Items listed in a dataset:
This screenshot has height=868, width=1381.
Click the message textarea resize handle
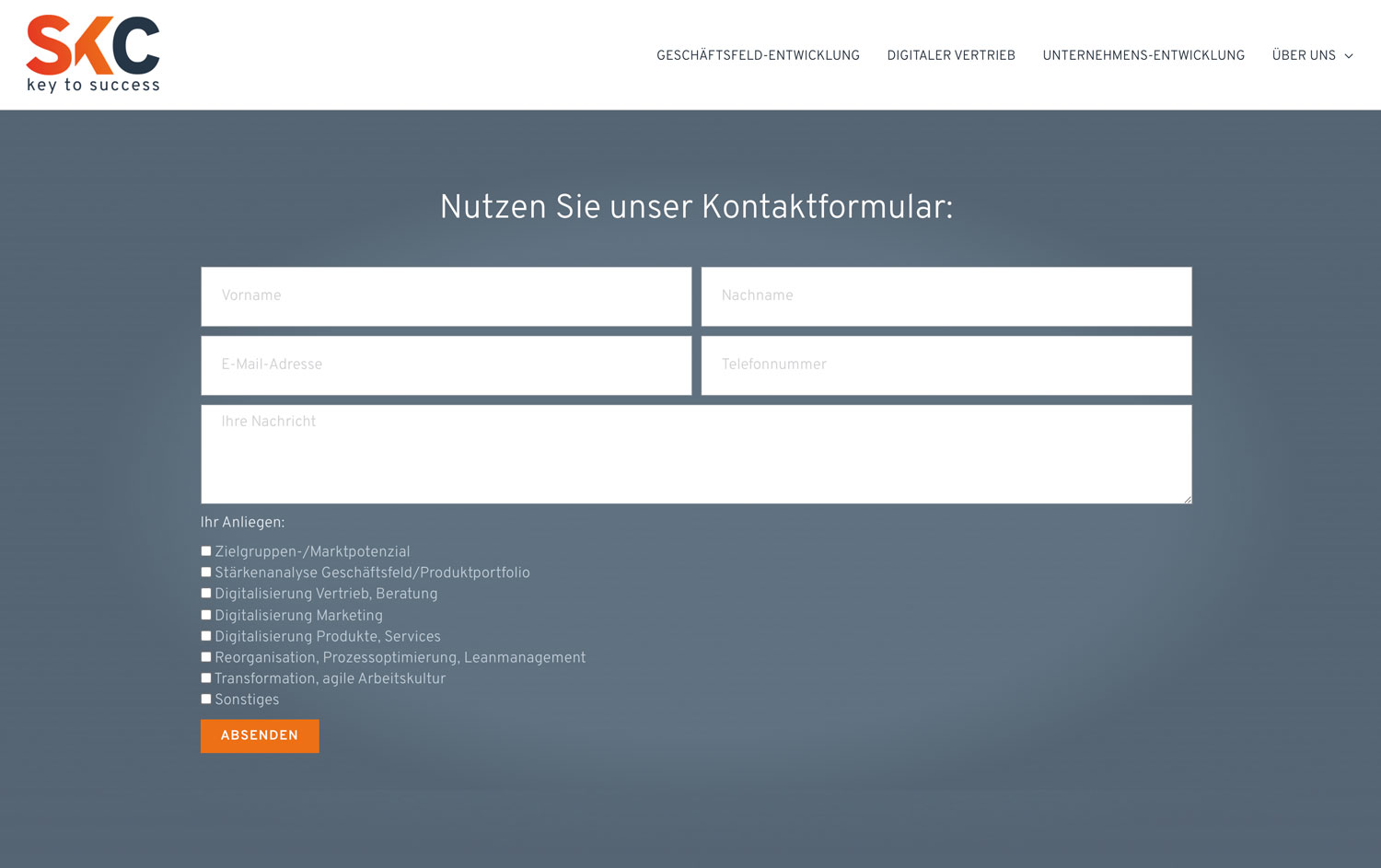[x=1187, y=499]
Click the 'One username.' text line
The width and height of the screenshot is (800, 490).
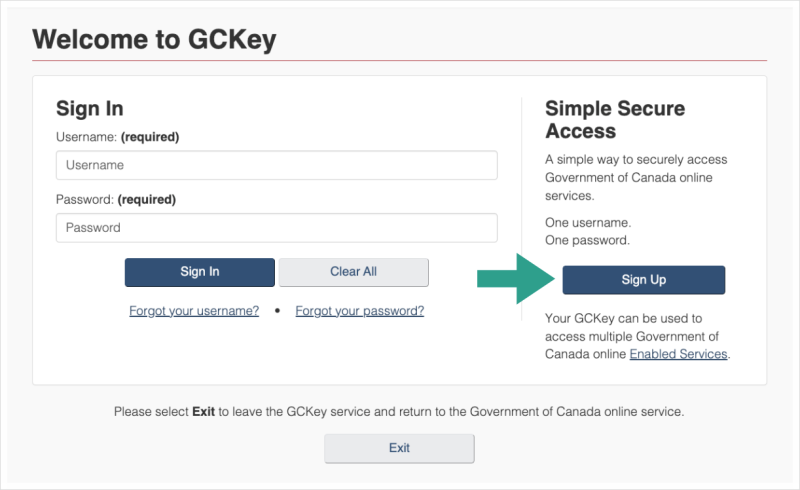coord(588,222)
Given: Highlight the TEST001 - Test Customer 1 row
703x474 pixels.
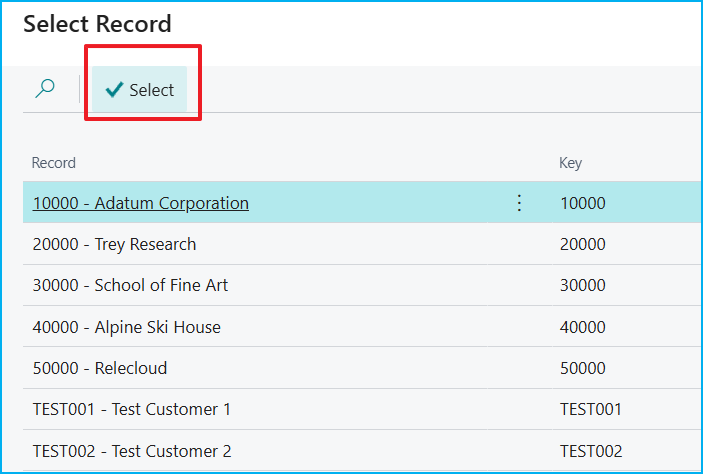Looking at the screenshot, I should coord(132,409).
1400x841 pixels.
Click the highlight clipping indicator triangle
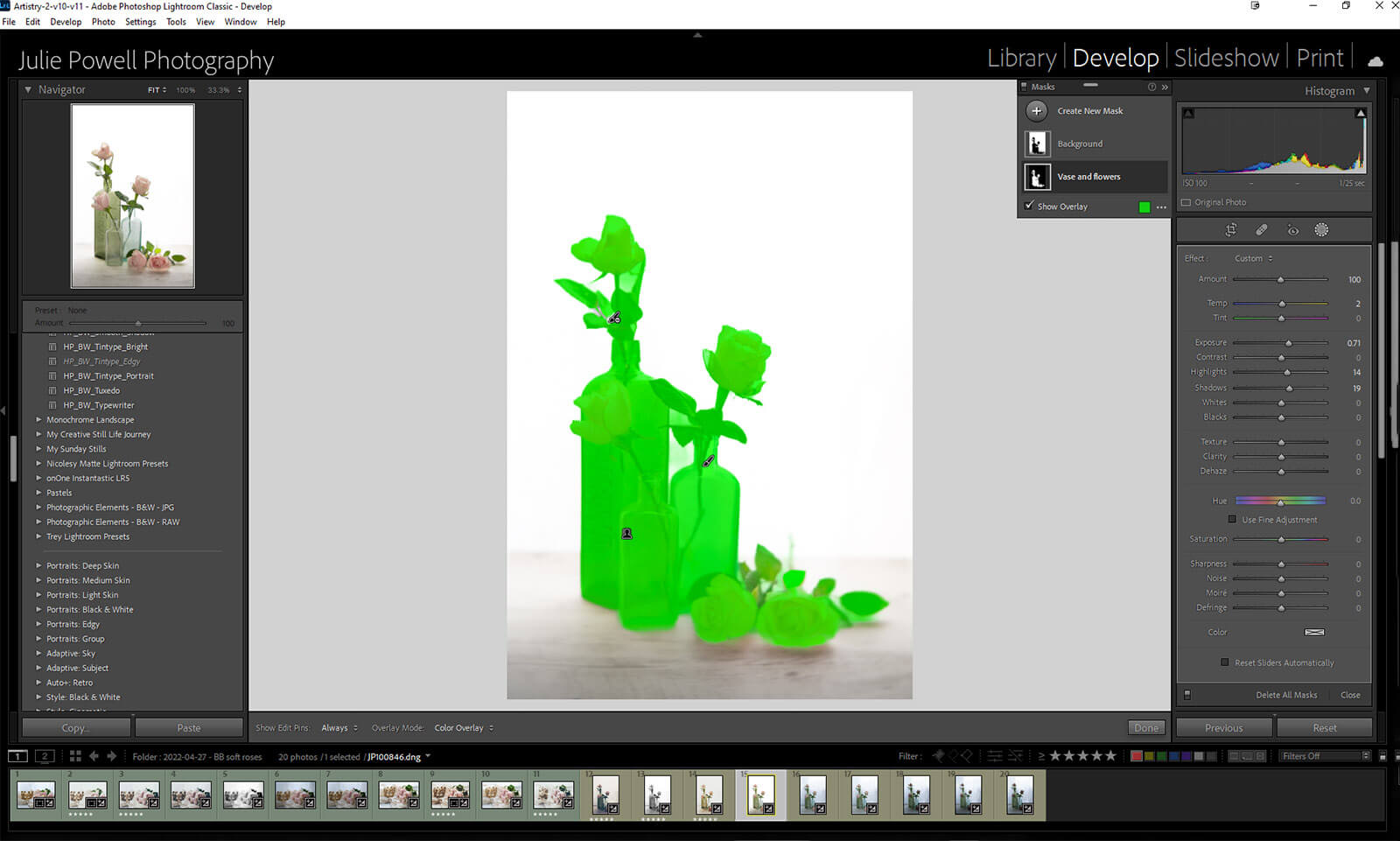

◆ Exercise: Write the entries out again exactly as they appear, with the pictures omitted.

◆ Answer for this exercise:
This screenshot has height=868, width=1381.
Click the message textarea resize handle
[x=1187, y=499]
Click the 'One username.' text line
The width and height of the screenshot is (800, 490).
coord(588,222)
Given: Highlight the TEST001 - Test Customer 1 row
703x474 pixels.
Looking at the screenshot, I should coord(132,409).
1400x841 pixels.
Click the highlight clipping indicator triangle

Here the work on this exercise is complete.